Question

White coherent light (4000-7000 Å) is sent through the slits of a YDSE. The separation between the slits is 0.5 mm and screen is 50 cm away from the slits. There is a hole in the screen at a point 1.0 mm away (along the width of the fringe) from the central line. (a) Which wavelength(s) will be absent in the light coming from the hole? (b) Which wavelength(s) will have a strong intensity?

Answer 1

(a) 4000 Å and 6667 Å (b) 5000 Å

Answer 2

For a YDSE, the position of bright fringes is given by $y = \frac{n\lambda D}{d}$ and dark fringes by $y = \frac{(k + 1/2)\lambda D}{d}$. Here, $d = 0.5 \text{ mm}$, $D = 0.5 \text{ m}$, and $y = 1.0 \text{ mm}$. Thus, $\frac{yd}{D} = \frac{(1.0 \times 10^{-3} \text{ m})(0.5 \times 10^{-3} \text{ m})}{0.5 \text{ m}} = 1.0 \times 10^{-6} \text{ m}^2$.

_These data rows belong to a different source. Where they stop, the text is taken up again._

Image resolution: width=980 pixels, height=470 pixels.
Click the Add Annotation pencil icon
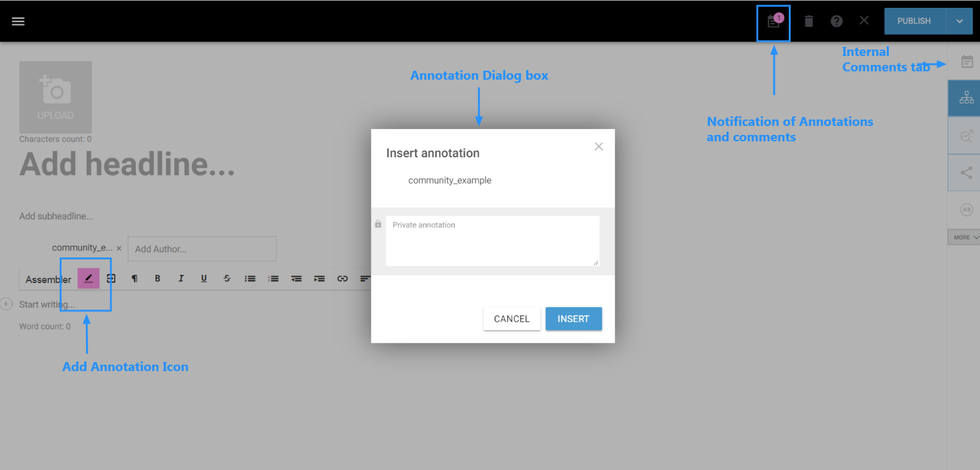[88, 279]
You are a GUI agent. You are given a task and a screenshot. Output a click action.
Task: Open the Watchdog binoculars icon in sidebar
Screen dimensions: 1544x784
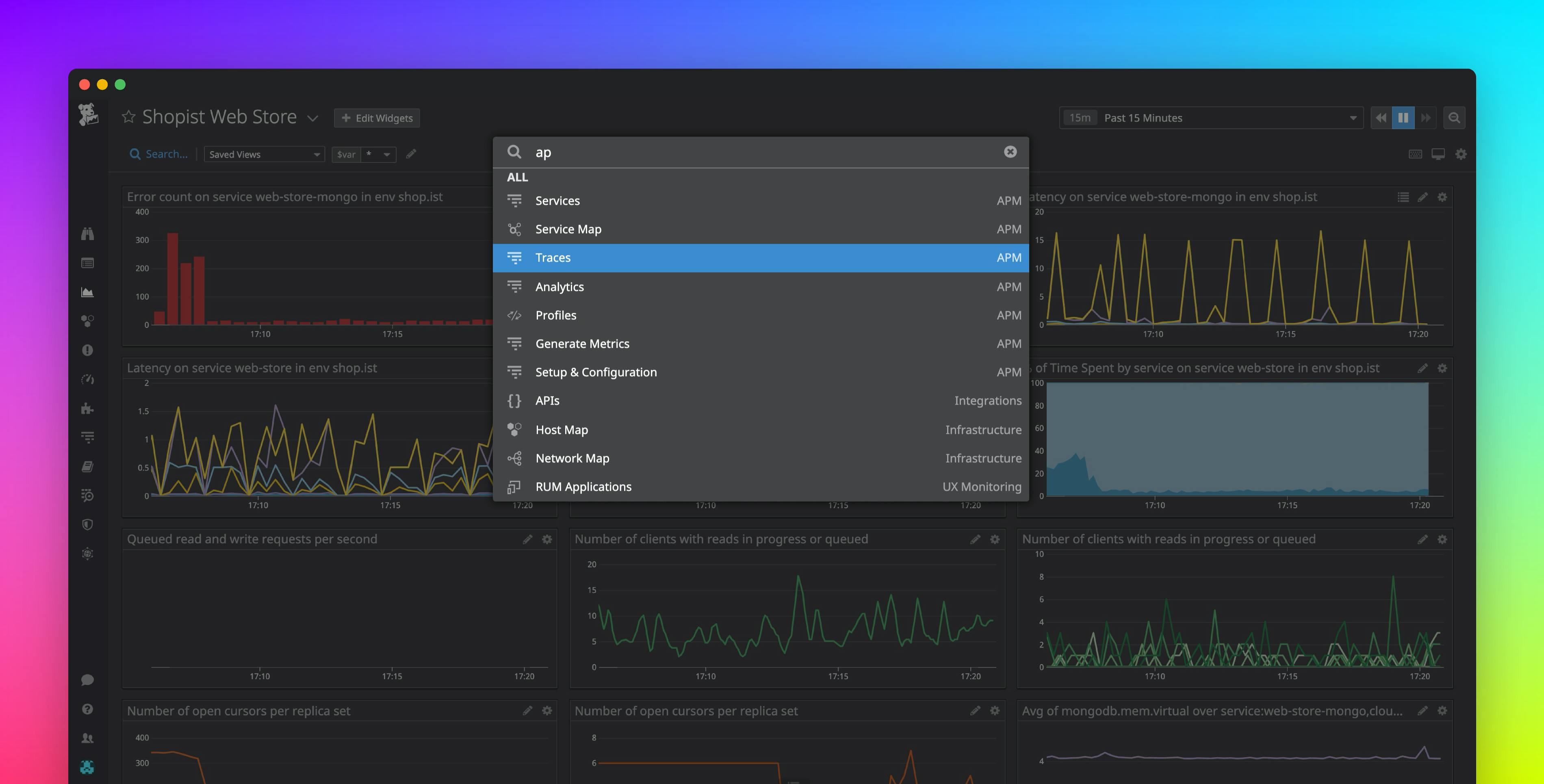[87, 234]

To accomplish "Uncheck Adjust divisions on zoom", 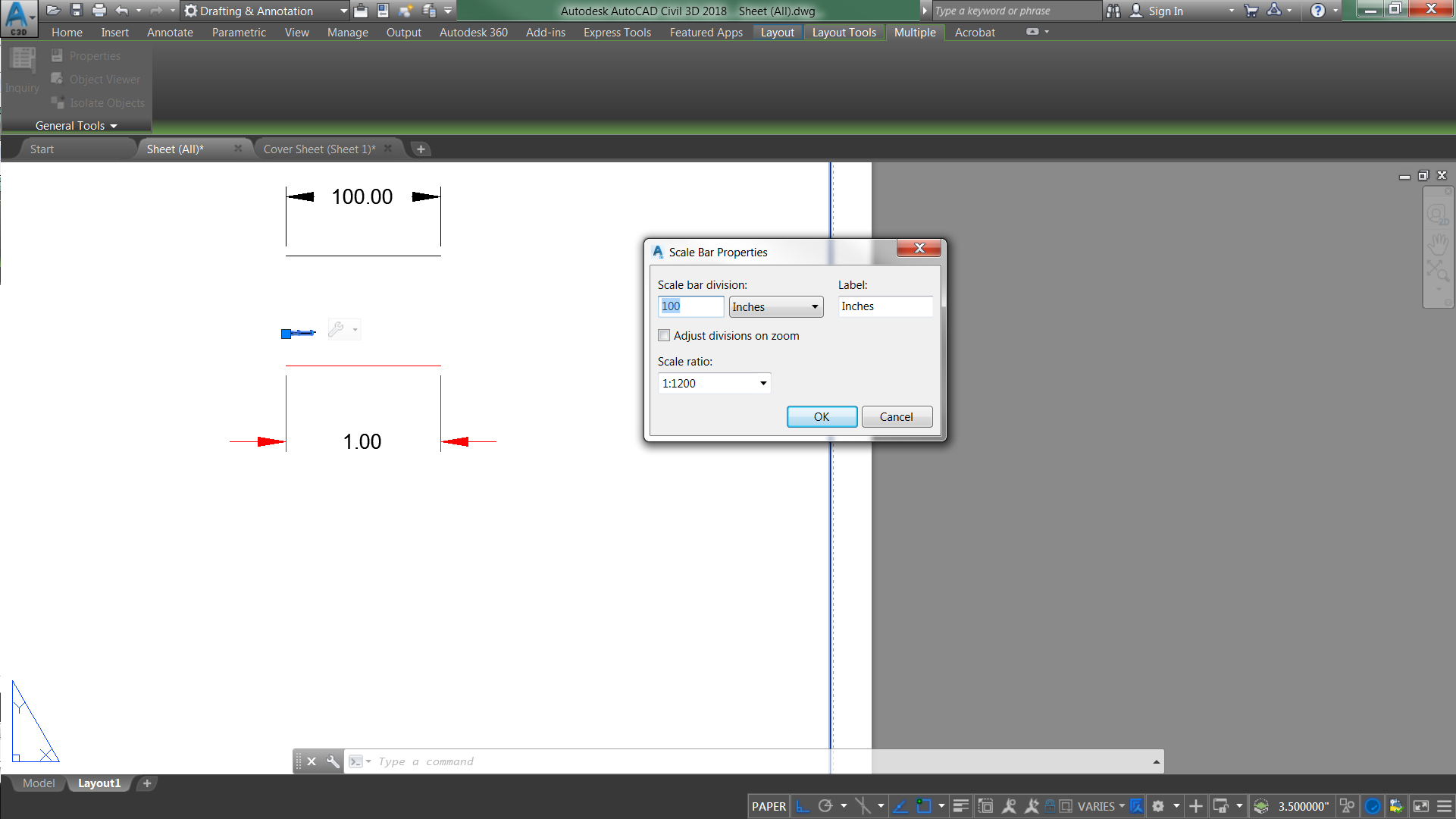I will click(664, 335).
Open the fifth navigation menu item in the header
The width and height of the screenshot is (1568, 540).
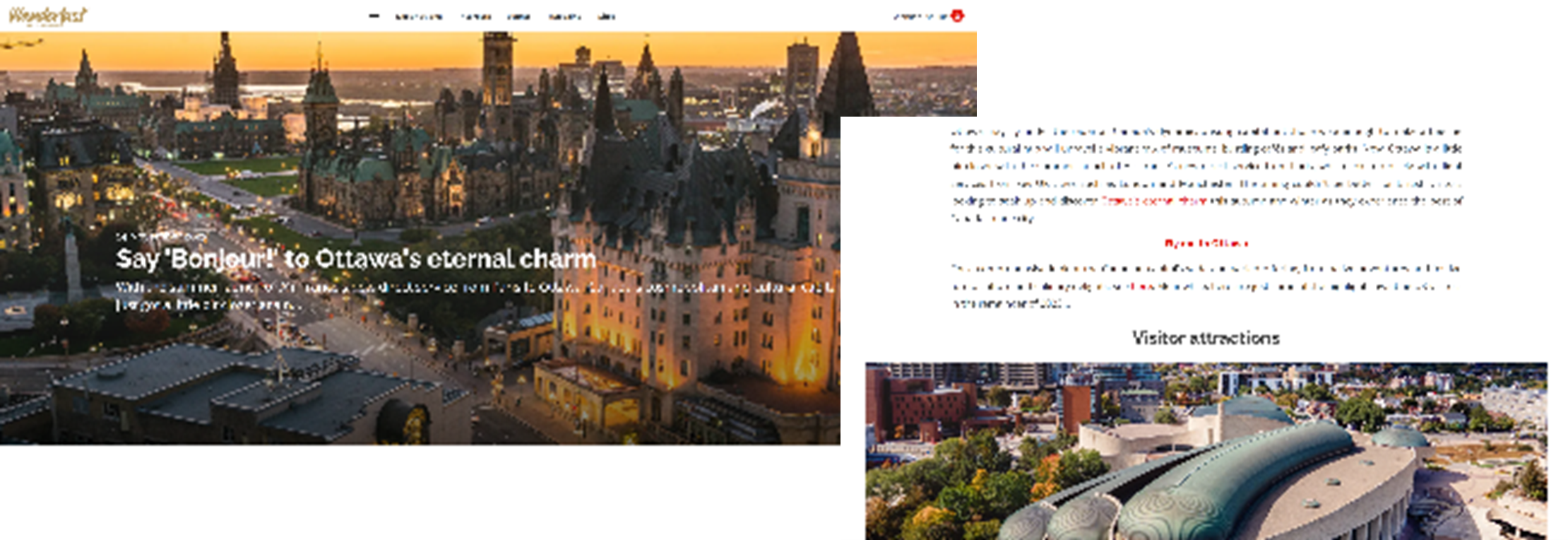click(565, 16)
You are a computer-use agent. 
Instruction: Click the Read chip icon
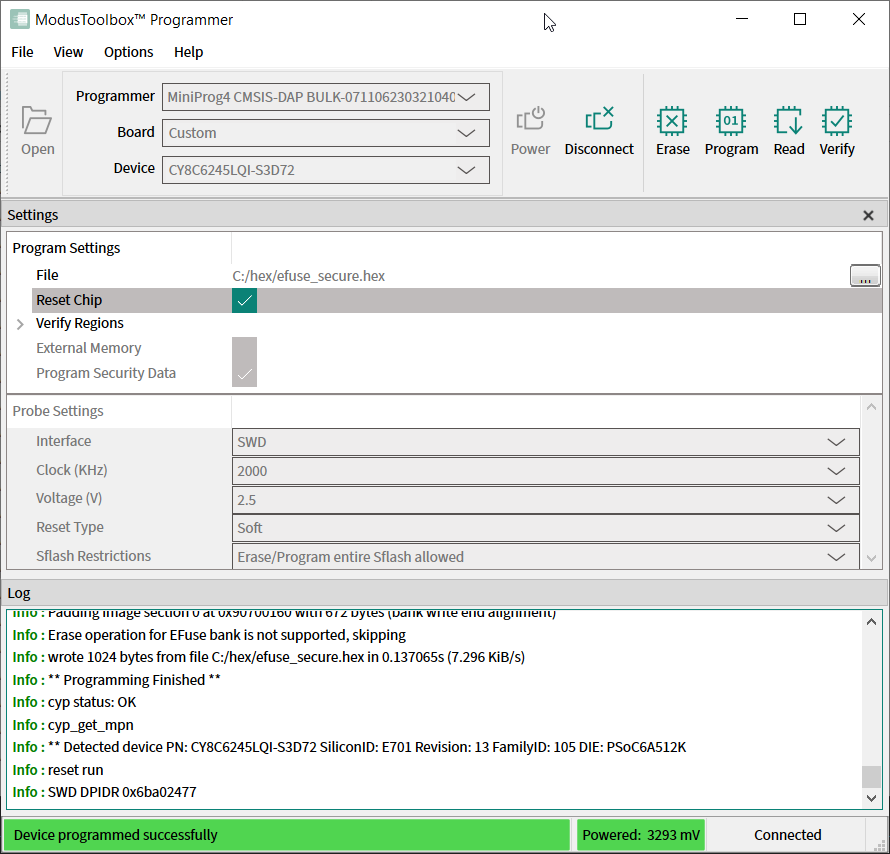click(788, 122)
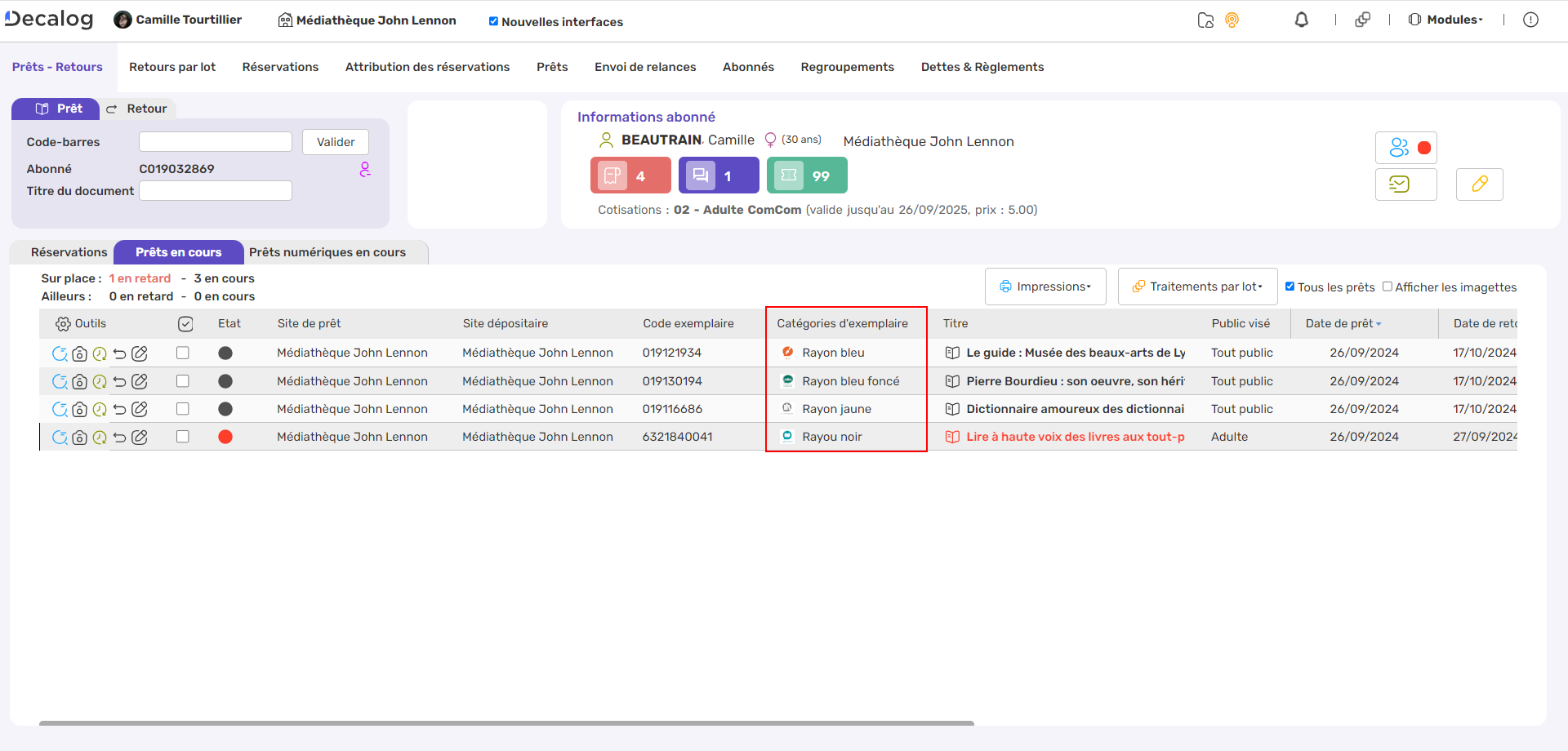Image resolution: width=1568 pixels, height=751 pixels.
Task: Click the Code-barres input field
Action: [216, 142]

(a) For absent wavelengths (dark fringes), $\lambda = \frac{yd}{(k+1/2)D} = \frac{1.0 \times 10^{-6} \text{ m}^2}{k+1/2}$. For $4000 \text{ Å} \le \lambda \le 7000 \text{ Å}$, we have $4.0 \times 10^{-7} \text{ m} \le \frac{1.0 \times 10^{-6}}{k+1/2} \le 7.0 \times 10^{-7} \text{ m}$. This implies $1.428 \le k+1/2 \le 2.5$. The possible values for $k+1/2$ are $1.5$ (for $k=1$) and $2.5$ (for $k=2$). For $k+1/2 = 1.5$, $\lambda = \frac{1.0 \times 10^{-6}}{1.5} \approx 6667 \text{ Å}$. For $k+1/2 = 2.5$, $\lambda = \frac{1.0 \times 10^{-6}}{2.5} = 4000 \text{ Å}$.

(b) For strong intensity (bright fringes), $\lambda = \frac{yd}{nD} = \frac{1.0 \times 10^{-6} \text{ m}^2}{n}$. For $4000 \text{ Å} \le \lambda \le 7000 \text{ Å}$, we have $4.0 \times 10^{-7} \text{ m} \le \frac{1.0 \times 10^{-6}}{n} \le 7.0 \times 10^{-7} \text{ m}$. This implies $1.428 \le n \le 2.5$. The only integer value for $n$ is $2$. For $n=2$, $\lambda = \frac{1.0 \times 10^{-6}}{2} = 5000 \text{ Å}$.